Returns the indices (zero-based, relative to the batch) of rows not matched by any delete. Deleted-row counts are forwarded to the DeleteCounter supplied at construction.
| Result< const PositionDeleteIndex * > iceberg::DeleteFilter::DeletedRowPositions | ( | ) | const |
Expose the loaded position delete index for external use.
Triggers lazy loading of position delete files on first call. Returns nullptr when there are no position deletes. Returns an error if loading fails.
The returned pointer is valid only for the lifetime of this DeleteFilter.

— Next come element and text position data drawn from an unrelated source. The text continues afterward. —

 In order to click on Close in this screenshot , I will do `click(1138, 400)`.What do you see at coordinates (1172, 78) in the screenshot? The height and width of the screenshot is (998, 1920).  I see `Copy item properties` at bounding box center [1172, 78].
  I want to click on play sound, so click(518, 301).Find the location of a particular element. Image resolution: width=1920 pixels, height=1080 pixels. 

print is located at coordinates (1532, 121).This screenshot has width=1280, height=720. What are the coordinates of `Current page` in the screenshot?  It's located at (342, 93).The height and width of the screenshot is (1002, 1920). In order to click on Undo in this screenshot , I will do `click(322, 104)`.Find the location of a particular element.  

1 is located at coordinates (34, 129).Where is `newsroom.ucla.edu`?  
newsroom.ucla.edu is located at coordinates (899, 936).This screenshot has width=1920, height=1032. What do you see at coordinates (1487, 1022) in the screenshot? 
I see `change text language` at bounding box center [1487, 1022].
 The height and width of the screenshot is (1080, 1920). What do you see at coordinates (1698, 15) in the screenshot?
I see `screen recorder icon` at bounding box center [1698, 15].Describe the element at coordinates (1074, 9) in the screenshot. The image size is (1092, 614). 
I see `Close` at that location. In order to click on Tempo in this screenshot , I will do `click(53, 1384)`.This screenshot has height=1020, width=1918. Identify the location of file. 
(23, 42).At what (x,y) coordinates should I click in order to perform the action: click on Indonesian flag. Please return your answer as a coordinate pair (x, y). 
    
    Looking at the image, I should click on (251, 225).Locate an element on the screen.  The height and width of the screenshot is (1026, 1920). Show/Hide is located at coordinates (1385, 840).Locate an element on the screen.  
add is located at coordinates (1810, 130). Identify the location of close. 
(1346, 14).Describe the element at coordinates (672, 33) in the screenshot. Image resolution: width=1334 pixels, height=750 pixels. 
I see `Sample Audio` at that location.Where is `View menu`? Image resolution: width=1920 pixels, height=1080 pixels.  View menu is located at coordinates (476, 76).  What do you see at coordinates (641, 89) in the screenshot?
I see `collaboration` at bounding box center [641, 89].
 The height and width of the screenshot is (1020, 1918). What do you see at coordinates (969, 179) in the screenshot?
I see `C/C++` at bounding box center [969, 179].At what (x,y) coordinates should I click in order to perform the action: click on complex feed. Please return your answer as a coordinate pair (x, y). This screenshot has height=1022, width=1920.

| Result< std::function< Result< bool >(const StructLike &)> > iceberg::DeleteFilter::EqDeletedRowFilter | ( | ) | const |
Returns a predicate that is true for rows NOT matched by any equality delete.
The returned function is valid for the lifetime of this DeleteFilter and is cached after the first call. When there are no equality deletes, returns a predicate that always returns true (every row is alive).
| Result< std::function< Result< bool >(const StructLike &)> > iceberg::DeleteFilter::FindEqualityDeleteRows | ( | ) | const |
Returns a predicate that is true for rows matched by any equality delete.
Inverse of EqDeletedRowFilter(). When there are no equality deletes, returns a predicate that always returns false (no row is deleted).
| void iceberg::DeleteFilter::IncrementDeleteCount | ( | int64_t | count = 1 | ) |
Increment the delete counter by the given count.
Allows callers to record deletes that occur outside ComputeAliveRows (e.g. when applying deletes in a vectorised path).
|
static |
Create a DeleteFilter with current schema only field lookup.
| need_row_pos_col | If true, _pos is added to RequiredSchema when position deletes are present so ComputeAliveRows can apply them. Pass false when the caller owns position filtering externally (e.g. a vectorised reader that applies the position delete index directly to Arrow column buffers). Note that when need_row_pos_col is false, HasPositionDeletes() may return true but ComputeAliveRows will not apply position deletes because _pos is absent from RequiredSchema. The caller is responsible for applying them. |
| counter | Optional counter incremented for each deleted row. |
|
static |
Build a lookup from the current schema and optional table schemas.
The current table schema is searched first. schemas is the table metadata schema list and may contain table_schema; current schema duplicates are ignored and fallback schemas are searched from latest schema id to oldest.